Loi du silence sur les écrans

L'acteur Melvil Poupaud dans le film Grâce à Dieu de François Ozon.
Image tirée du film

Dans Grâce à Dieu, l’acteur Melvil Poupaud interprète Alexandre, une victime de prêtre pédophile qui se bat contre le silence de l’Eglise.

Coïncidence ou reflet d’un réveil des consciences, le mois de mars 2019 aura mis en évidence sur petits et grands écrans, des films et des documentaires à la thématique récurrente

Le 21 mars, M6 consacrait toute une soirée à Michael Jackson (1958-2009), extraordinaire homme de spectacle admiré par des millions de fans, avec la diffusion du documentaire Leaving Neverland suivi d’un débat. Le réalisateur, Dan Reed, y construit une enquête en deux parties d’une durée totale d’un peu moins de 3h30 autour des témoignages de deux adultes qui passèrent, dans leur enfance, l’un dès 7 ans, l’autre dès 10 ans, des nuits dans le lit du chanteur, propriétaire d’un splendide «palais», le ranch de Neverland. Et Dan Reed assume totalement ce documentaire dit «à charge». Le point de vue de l’auteur est clair: pour lui, Michael Jackson était un pédophile.

Un prêtre pédophile

De l’autre côté de l’Atlantique, en France, un prêtre catholique longtemps à la tête d’un groupe de scouts, Bernard Preynat, est accusé d’actes pédophiles. Son supérieur hiérarchique, le cardinal Barbarin en charge du diocèse de Lyon, était vraisemblablement au courant. Ce dernier prononça en conférence de presse une phrase qui fit grand bruit: «La majorité des faits, grâce à Dieu, sont prescrits!» Cette maladresse, non seulement verbale, permet au cinéaste François Ozon de donner à son nouveau film ce titre «ironique», Grâce à Dieu, qui relate l’affaire Preynat avec une grande précision.
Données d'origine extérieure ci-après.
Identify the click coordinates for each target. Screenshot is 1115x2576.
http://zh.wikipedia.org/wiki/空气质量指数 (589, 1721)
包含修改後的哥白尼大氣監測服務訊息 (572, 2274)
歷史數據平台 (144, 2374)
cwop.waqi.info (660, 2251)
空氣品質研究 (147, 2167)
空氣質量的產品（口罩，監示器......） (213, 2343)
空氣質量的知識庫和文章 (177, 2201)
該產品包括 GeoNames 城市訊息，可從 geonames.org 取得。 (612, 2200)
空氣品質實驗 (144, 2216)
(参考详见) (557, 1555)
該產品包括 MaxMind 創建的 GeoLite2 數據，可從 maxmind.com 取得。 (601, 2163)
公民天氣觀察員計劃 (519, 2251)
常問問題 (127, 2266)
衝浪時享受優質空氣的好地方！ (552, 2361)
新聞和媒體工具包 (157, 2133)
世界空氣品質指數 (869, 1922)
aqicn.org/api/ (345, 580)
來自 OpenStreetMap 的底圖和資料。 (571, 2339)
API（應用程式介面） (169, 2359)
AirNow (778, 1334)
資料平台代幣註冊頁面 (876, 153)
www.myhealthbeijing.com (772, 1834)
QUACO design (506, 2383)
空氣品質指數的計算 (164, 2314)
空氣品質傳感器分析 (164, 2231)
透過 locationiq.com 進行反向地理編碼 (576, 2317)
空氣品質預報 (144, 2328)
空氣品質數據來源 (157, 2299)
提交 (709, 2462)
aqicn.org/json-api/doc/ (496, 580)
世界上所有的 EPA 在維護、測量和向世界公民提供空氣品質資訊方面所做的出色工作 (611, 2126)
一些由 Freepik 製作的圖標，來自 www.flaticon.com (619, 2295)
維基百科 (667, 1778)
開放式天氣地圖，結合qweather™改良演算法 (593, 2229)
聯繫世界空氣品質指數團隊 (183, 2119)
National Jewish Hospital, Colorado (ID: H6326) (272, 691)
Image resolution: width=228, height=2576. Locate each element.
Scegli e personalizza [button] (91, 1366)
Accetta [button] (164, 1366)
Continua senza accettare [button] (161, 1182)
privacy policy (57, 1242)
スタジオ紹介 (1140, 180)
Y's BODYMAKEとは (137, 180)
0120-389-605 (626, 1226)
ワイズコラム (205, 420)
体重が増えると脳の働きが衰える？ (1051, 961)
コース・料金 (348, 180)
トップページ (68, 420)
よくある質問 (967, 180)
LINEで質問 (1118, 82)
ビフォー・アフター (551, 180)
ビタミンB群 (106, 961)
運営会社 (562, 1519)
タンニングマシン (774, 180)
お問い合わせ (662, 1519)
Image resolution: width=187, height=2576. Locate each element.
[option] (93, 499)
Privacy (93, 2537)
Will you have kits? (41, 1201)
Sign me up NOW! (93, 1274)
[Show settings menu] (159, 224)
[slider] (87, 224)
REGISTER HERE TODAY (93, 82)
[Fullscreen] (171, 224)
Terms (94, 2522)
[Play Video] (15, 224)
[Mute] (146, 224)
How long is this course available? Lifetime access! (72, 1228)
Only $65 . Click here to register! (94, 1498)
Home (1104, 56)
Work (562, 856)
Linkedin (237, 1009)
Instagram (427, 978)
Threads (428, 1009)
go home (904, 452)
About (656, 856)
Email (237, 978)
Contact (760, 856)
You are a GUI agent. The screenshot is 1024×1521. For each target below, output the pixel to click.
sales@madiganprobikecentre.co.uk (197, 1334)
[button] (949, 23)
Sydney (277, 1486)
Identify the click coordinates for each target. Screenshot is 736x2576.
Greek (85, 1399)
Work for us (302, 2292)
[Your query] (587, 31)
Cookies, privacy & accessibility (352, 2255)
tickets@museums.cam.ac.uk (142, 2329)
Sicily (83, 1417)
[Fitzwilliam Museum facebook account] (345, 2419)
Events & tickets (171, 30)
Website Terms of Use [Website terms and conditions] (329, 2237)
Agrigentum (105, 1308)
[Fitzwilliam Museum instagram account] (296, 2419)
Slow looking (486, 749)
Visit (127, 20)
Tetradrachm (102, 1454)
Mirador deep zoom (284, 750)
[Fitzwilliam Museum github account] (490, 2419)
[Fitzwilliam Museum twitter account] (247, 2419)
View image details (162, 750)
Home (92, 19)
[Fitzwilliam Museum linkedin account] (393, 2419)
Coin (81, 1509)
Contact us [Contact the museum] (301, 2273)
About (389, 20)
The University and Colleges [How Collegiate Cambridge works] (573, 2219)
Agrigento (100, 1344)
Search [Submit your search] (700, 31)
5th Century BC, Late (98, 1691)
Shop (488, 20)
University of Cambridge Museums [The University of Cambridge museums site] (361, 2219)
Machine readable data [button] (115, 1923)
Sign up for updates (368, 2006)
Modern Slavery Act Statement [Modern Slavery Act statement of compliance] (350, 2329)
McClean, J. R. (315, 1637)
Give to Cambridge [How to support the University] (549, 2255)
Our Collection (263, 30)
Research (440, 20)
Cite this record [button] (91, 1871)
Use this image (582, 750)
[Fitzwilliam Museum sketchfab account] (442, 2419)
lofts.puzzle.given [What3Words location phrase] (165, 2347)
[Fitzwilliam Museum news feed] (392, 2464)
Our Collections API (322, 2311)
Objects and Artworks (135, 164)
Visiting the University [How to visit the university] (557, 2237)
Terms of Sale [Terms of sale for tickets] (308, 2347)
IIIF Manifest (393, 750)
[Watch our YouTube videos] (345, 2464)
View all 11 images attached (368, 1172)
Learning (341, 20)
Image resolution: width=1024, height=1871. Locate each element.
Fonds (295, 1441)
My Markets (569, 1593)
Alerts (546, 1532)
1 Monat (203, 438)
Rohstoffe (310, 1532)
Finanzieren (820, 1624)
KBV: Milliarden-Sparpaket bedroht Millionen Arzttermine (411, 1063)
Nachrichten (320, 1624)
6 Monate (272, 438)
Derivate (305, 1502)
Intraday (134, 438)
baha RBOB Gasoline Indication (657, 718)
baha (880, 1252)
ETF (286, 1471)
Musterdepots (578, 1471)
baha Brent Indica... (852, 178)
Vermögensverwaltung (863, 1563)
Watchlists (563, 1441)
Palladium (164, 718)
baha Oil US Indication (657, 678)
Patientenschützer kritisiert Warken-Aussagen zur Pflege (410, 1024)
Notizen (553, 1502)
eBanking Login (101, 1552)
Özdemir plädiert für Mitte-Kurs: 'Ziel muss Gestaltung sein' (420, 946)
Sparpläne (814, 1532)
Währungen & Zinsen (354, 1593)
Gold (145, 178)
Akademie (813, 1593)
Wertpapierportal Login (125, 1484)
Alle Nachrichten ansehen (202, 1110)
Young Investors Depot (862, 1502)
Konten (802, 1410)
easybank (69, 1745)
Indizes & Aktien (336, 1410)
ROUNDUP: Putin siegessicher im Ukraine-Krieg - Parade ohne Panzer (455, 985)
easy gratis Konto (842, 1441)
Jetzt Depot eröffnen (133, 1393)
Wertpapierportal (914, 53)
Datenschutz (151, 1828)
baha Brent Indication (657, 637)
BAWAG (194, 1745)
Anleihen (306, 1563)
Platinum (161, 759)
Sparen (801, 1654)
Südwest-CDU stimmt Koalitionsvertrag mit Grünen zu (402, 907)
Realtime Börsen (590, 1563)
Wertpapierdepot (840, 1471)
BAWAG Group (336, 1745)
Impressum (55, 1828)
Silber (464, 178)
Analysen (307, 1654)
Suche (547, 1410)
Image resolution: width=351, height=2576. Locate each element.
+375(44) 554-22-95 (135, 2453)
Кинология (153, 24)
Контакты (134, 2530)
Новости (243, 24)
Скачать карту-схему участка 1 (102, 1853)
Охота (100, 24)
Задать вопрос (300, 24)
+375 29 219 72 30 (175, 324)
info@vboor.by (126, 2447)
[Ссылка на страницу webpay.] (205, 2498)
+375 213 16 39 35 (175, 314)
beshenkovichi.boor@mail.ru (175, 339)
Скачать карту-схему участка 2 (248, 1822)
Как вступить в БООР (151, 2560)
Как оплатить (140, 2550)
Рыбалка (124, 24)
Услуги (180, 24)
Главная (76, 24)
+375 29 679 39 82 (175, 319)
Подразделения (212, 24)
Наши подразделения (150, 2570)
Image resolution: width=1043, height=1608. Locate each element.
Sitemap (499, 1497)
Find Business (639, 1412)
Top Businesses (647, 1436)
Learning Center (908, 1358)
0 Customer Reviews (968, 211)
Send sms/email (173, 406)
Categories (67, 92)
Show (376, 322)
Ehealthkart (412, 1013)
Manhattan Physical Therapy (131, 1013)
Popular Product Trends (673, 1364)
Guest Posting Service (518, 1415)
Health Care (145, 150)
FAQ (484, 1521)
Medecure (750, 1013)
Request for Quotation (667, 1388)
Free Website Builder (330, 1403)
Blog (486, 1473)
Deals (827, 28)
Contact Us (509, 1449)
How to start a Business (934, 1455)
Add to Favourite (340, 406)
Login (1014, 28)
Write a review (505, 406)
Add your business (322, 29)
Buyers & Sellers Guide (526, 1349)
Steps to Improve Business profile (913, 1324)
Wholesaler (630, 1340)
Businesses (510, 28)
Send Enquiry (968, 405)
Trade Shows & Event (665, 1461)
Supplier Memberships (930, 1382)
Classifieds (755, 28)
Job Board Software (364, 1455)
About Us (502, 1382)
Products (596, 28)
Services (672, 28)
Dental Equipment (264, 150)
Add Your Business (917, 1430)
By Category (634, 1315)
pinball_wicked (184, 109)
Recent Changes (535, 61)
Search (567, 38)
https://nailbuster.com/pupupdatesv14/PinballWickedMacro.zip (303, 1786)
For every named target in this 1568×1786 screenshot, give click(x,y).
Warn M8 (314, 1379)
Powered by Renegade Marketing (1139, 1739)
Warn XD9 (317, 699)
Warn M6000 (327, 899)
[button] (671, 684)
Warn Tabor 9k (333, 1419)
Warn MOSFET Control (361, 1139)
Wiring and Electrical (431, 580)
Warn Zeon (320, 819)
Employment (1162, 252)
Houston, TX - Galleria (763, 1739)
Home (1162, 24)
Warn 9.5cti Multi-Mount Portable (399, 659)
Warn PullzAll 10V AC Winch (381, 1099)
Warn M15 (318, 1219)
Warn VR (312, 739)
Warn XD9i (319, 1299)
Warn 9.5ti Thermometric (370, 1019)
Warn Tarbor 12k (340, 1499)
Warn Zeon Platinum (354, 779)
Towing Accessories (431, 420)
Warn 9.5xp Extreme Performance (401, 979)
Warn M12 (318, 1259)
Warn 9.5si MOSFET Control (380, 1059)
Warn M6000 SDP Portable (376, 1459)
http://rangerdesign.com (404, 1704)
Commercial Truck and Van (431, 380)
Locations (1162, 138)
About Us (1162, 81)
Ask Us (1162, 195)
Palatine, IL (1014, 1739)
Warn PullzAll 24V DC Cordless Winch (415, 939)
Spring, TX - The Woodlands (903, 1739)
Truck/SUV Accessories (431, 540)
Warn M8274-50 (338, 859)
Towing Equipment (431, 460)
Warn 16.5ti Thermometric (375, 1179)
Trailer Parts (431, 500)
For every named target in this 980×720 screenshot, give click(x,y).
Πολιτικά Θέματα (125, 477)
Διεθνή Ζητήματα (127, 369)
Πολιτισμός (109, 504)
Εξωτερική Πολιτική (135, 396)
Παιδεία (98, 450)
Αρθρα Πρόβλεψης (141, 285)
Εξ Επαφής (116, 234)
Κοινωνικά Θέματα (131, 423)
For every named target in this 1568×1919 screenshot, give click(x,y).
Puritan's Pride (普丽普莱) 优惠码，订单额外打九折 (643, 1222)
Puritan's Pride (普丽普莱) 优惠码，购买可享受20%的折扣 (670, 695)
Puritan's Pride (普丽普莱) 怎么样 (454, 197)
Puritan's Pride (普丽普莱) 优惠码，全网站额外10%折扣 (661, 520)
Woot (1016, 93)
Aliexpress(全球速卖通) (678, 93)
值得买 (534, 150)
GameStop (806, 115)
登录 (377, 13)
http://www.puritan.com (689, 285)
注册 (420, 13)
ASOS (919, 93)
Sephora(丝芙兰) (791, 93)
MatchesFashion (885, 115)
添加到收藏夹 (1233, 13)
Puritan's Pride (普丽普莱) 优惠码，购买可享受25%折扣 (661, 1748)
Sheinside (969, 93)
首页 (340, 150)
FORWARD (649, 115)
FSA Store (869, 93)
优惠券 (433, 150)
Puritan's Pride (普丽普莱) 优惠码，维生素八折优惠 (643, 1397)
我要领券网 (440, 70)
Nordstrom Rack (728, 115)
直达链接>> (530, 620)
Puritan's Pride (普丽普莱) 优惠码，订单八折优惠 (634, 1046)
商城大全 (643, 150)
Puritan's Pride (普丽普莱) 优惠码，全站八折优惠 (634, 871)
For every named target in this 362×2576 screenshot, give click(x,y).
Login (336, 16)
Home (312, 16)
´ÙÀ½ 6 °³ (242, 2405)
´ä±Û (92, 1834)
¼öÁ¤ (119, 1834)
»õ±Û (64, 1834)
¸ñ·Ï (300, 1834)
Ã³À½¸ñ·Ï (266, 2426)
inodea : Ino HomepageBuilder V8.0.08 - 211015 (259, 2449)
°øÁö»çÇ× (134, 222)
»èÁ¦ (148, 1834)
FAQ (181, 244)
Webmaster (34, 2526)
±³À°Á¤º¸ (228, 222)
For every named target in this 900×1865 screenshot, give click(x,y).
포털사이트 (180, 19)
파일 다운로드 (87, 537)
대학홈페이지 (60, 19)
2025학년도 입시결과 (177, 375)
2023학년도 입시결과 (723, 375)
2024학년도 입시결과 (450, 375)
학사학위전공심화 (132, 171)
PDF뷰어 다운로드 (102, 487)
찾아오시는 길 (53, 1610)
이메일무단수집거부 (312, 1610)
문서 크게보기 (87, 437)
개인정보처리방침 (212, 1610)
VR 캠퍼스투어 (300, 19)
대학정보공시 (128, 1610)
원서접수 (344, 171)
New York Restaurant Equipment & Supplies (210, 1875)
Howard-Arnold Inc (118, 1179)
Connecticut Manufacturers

Quelques semaines avant la sortie du film, des tentatives sont faites pour en retarder la date et, si possible, même en interdire la projection. Cette médiatisation donne alors une bonne impulsion au film et un élan qui lui permet jusqu’à ce jour de rencontrer une assez large audience sur grand écran.

Deux semaines après la sortie du film, le 7 mars, le cardinal Barbarin est condamné à six mois de prison avec sursis pour avoir «couvert» de son autorité et par son silence les agissements du père Preynat à l’encontre de plusieurs générations d’adolescents. Mais lorsque le cardinal Barbarin souhaite remettre sa démission en mains papales, le pape François le prie de ne le faire qu’une fois le processus judiciaire en cours terminé. Dans cette affaire comme dans de nombreuses autres similaires, le silence est assez largement, et à juste titre, reproché à l’Eglise catholique. Le silence jusqu’alors si pesant est certes, grâce à ce film, en partie brisé, mais une réelle prudence subsiste.

Nonnes abusées et silence libéré

Hasard ou reflet de l’inscription dans le «mauvais» air du temps, le 5 mars, Arte proposait une enquête intitulée Religieuses abusées: l’autre scandale de l’Eglise, suivie d’un débat, peut-être trop rapide, qui ne pouvait être contradictoire puisqu’il voulait compléter ce documentaire. Cet autre scandale, c’est le viol de nonnes par des prêtres abusant de leur pouvoir et imposant «obéissance» à des femmes qui se mettent au service de Dieu et non à disposition du désir de prêtres.

Autre documentaire en salles depuis quelques semaines en Suisse romande, #Female Pleasure de la cinéaste suisse Barbara Miller semble promis à un beau succès de par son sujet qui brise le tabou d’un autre silence. Le silence qui règne autour de la vulve, du clitoris et du plaisir féminin dans l’amour. Cinq femmes d’Asie, d’Afrique et d’Europe témoignent. Parmi elles, tranquille, souriante, une ancienne nonne, heureuse d’avoir enfin pu briser le silence qui s’installe, pesant, parfois pendant de longues années, autour d’un viol qui rend encore plus difficile la libération de la parole en matière de sexualité et la revendication à être heureuse en amour.

Le spectateur et «sa» série

Abus et viols dans les milieux catholiques, revendications pour le droit au plaisir… Le spectateur aura ainsi pu, durant le mois de mars 2019, composer son propre programme et devenir à la fois l’auteur et le spectateur de «sa» série autour de la thématique récurrente du silence libéré.

Grâce à Dieu de François Ozon et #Female Pleasure de Barbara Miller, projections dans plusieurs salles romandes.